El grito duró entre diez y quince segundos, luego cesó. El repentino silencio fue casi tan espeluznante como el propio grito. Ireland revisó enseguida el campamento, pero todas las niñas estaban dormidas. Despertó a Rich Sparks, el jefe de estudios, que se había acostado dentro del colegio y, después de decirle lo que había oído, obtuvo su permiso para recorrer en coche la zona y ver si alguien necesitaba ayuda. Ireland hizo una ruta tortuosa desde la calle North Faring Road, donde estaba situado el colegio, hacia Benedict Canyon Road, al sur, hasta Sunset Boulevard, luego al oeste hacia Beverly Glen y de vuelta al colegio, al norte. No observó nada extraño, aunque sí que oyó el ladrido de varios perros.
Hubo otros sonidos durante las horas anteriores al alba aquel sábado.

▶ **EJERCICIO PROPUESTO**:
Reproduce de principio a fin el fragmento seleccionado de arriba, sin cambiar ni una palabra.

▶ **LÍNEAS DE DATOS**:
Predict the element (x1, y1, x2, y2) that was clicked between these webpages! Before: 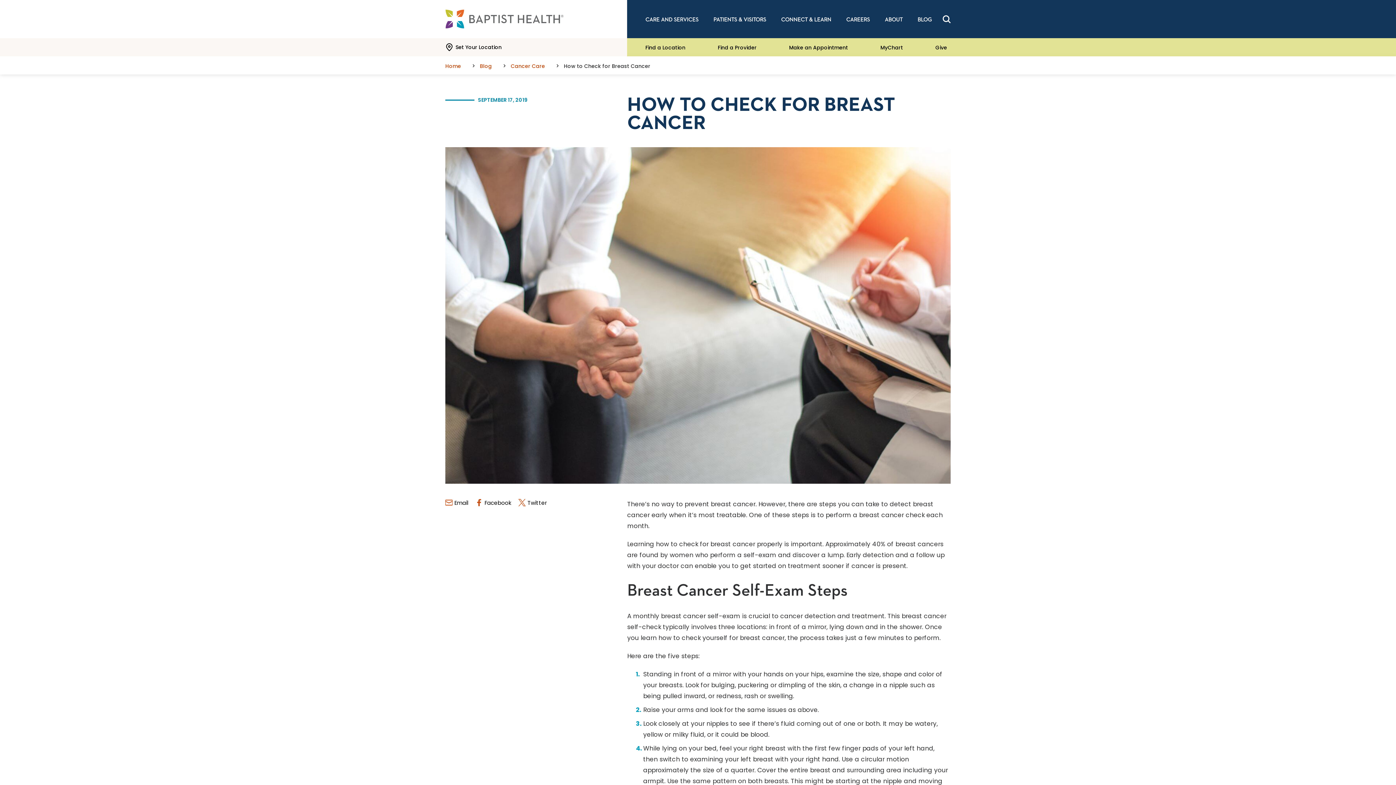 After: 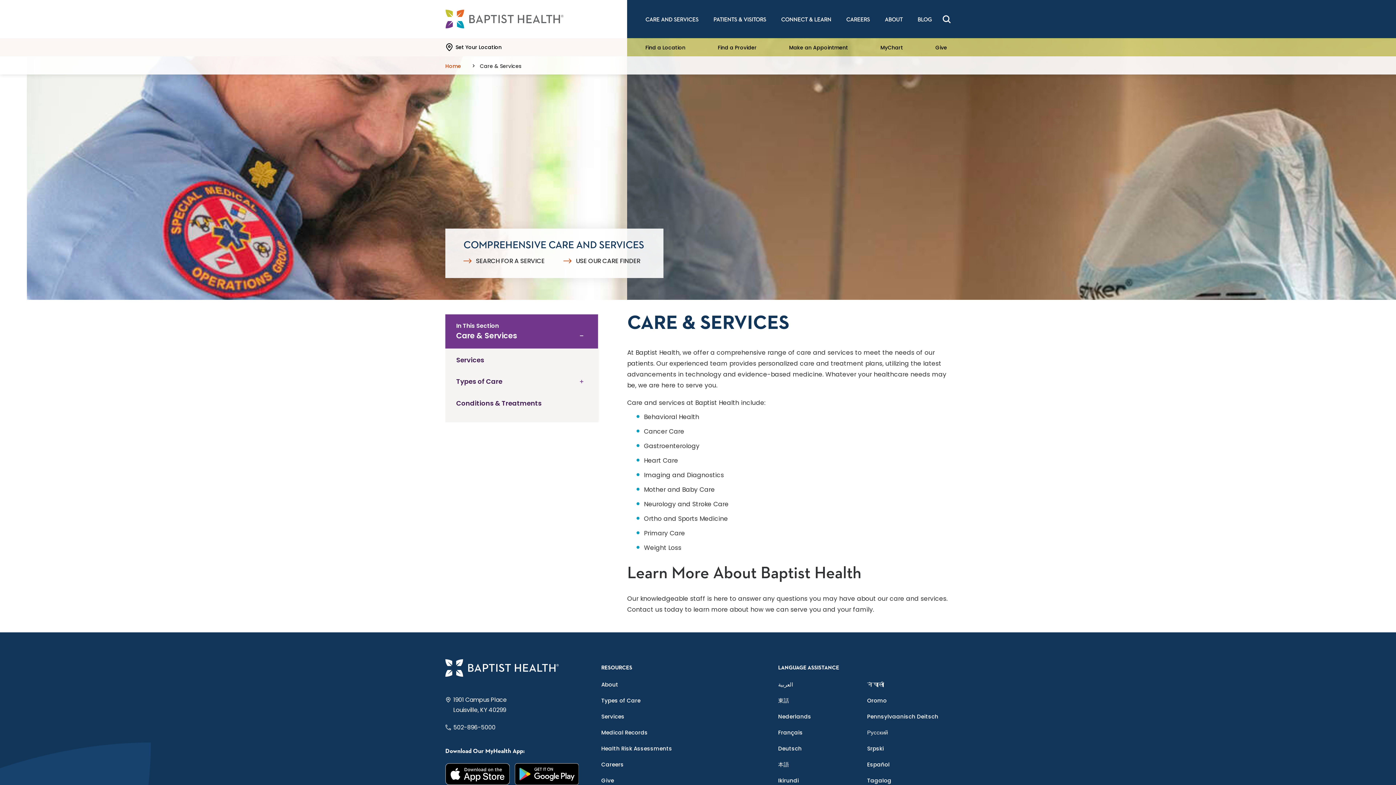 Action: bbox: (641, 14, 702, 24) label: Care and Services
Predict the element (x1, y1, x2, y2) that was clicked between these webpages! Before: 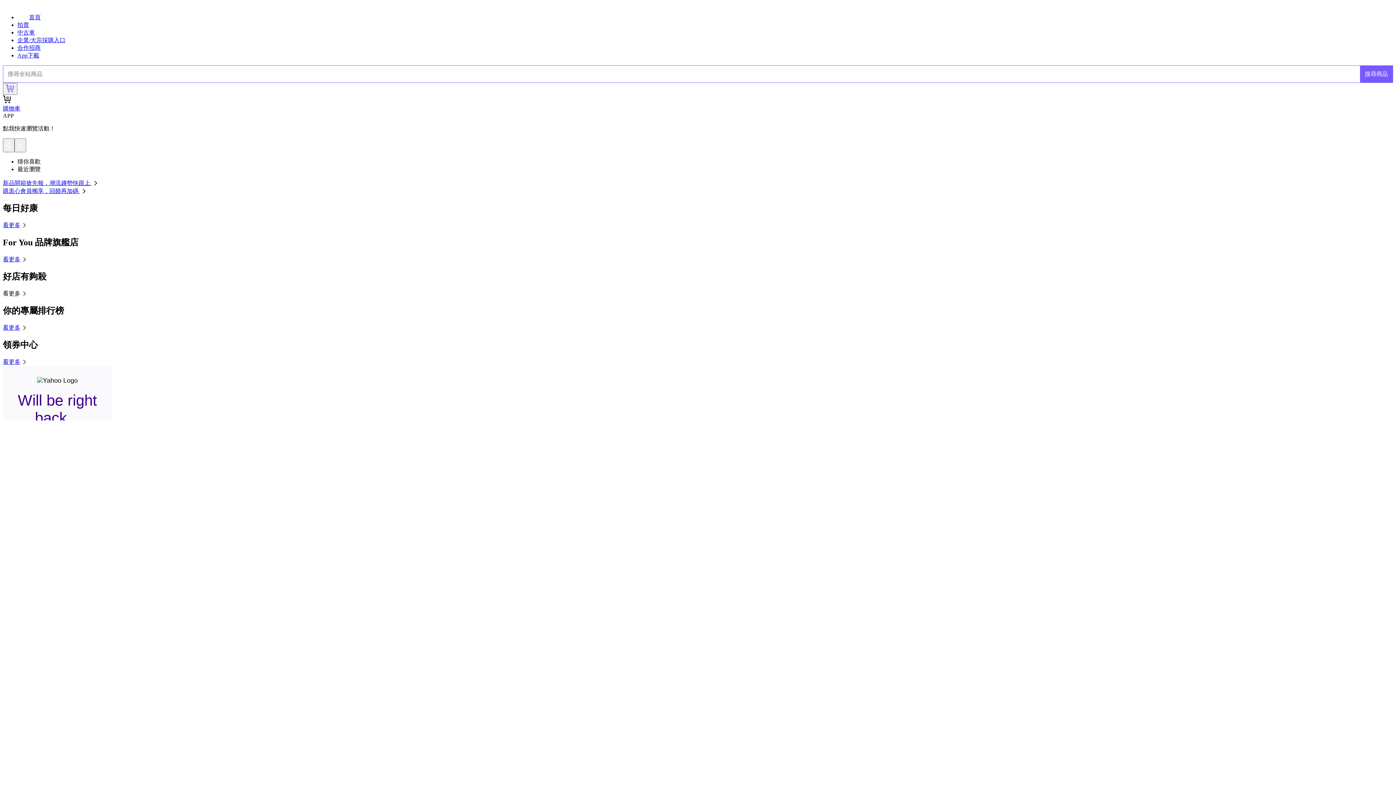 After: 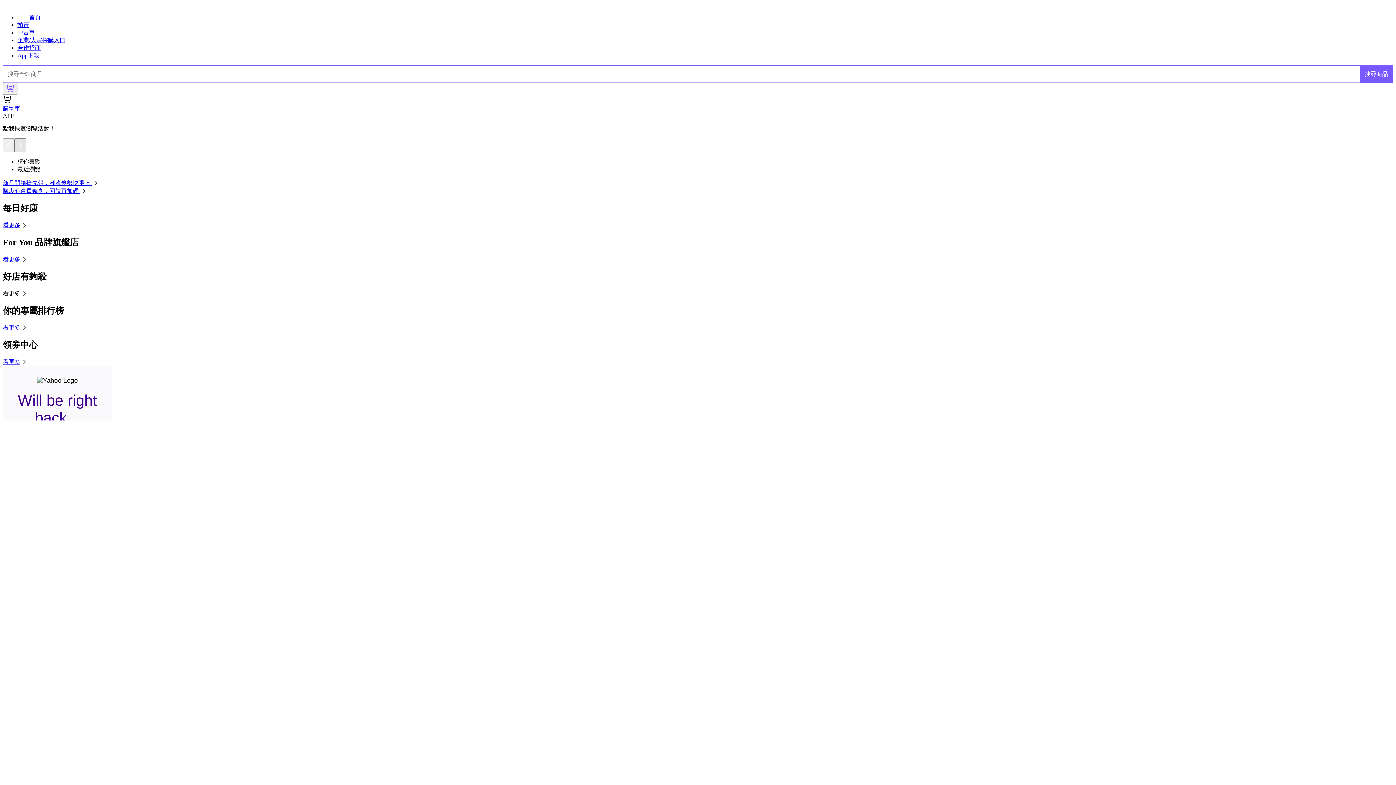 Action: bbox: (14, 138, 26, 152)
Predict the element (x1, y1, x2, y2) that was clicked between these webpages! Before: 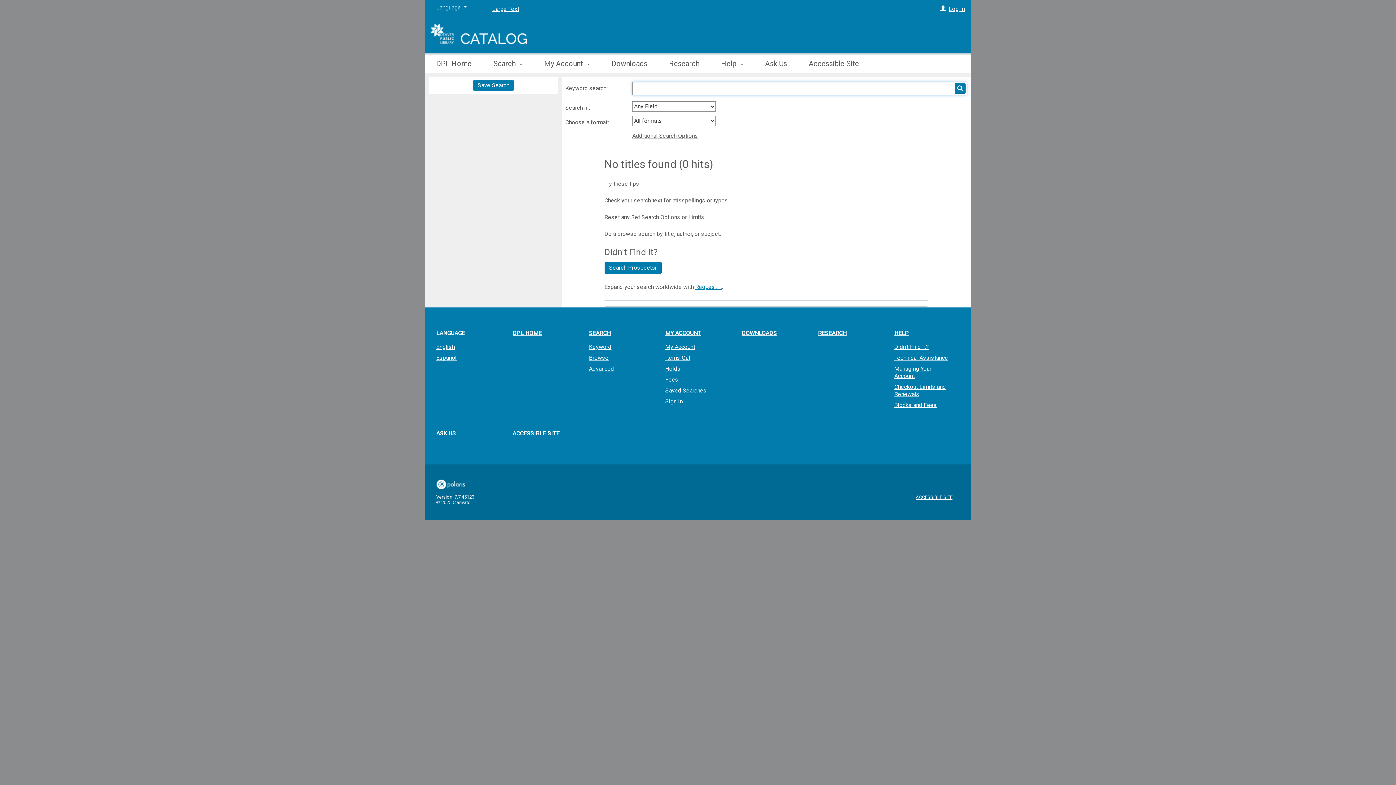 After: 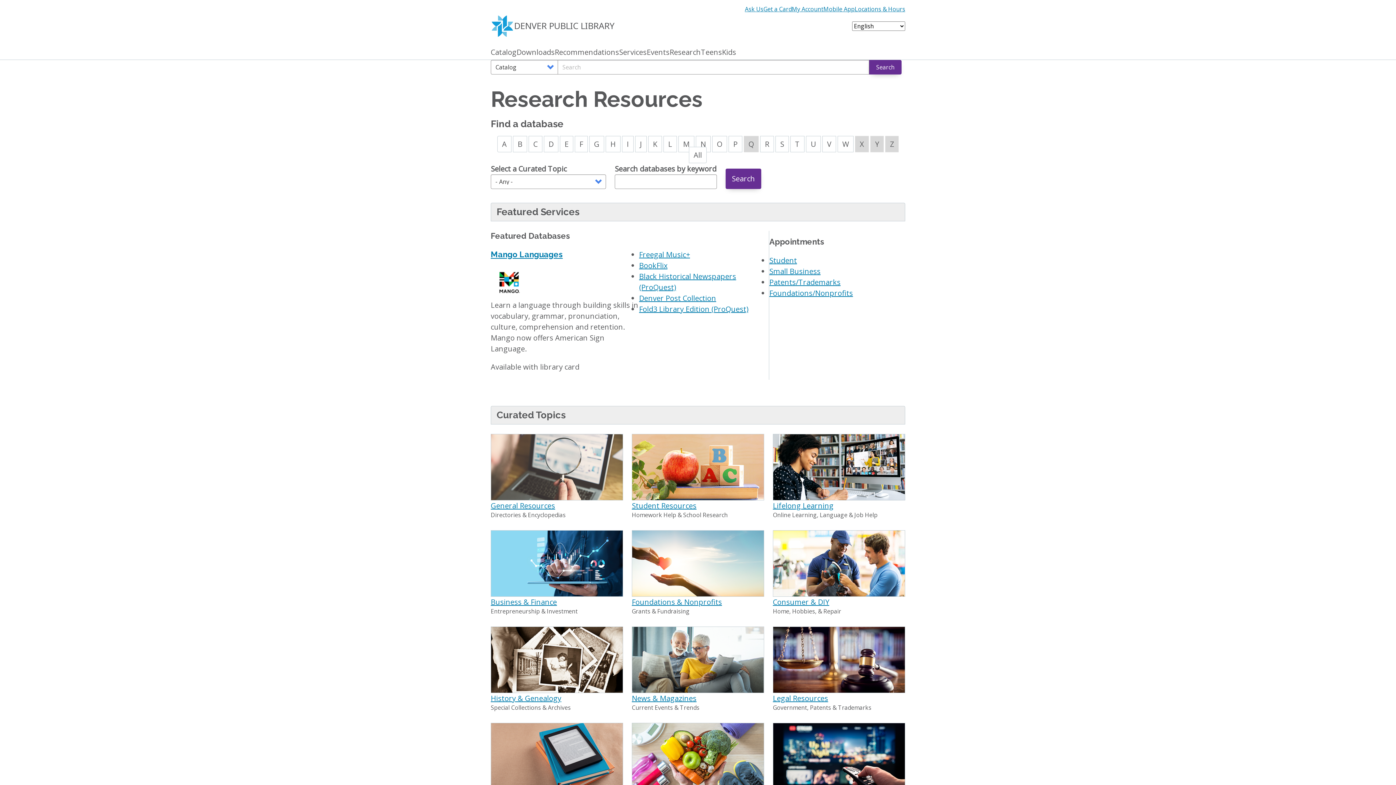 Action: bbox: (807, 324, 883, 342) label: RESEARCH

▶ **RESULTADO FINAL**:
El grito duró entre diez y quince segundos, luego cesó. El repentino silencio fue casi tan espeluznante como el propio grito. Ireland revisó enseguida el campamento, pero todas las niñas estaban dormidas. Despertó a Rich Sparks, el jefe de estudios, que se había acostado dentro del colegio y, después de decirle lo que había oído, obtuvo su permiso para recorrer en coche la zona y ver si alguien necesitaba ayuda. Ireland hizo una ruta tortuosa desde la calle North Faring Road, donde estaba situado el colegio, hacia Benedict Canyon Road, al sur, hasta Sunset Boulevard, luego al oeste hacia Beverly Glen y de vuelta al colegio, al norte. No observó nada extraño, aunque sí que oyó el ladrido de varios perros.
Hubo otros sonidos durante las horas anteriores al alba aquel sábado.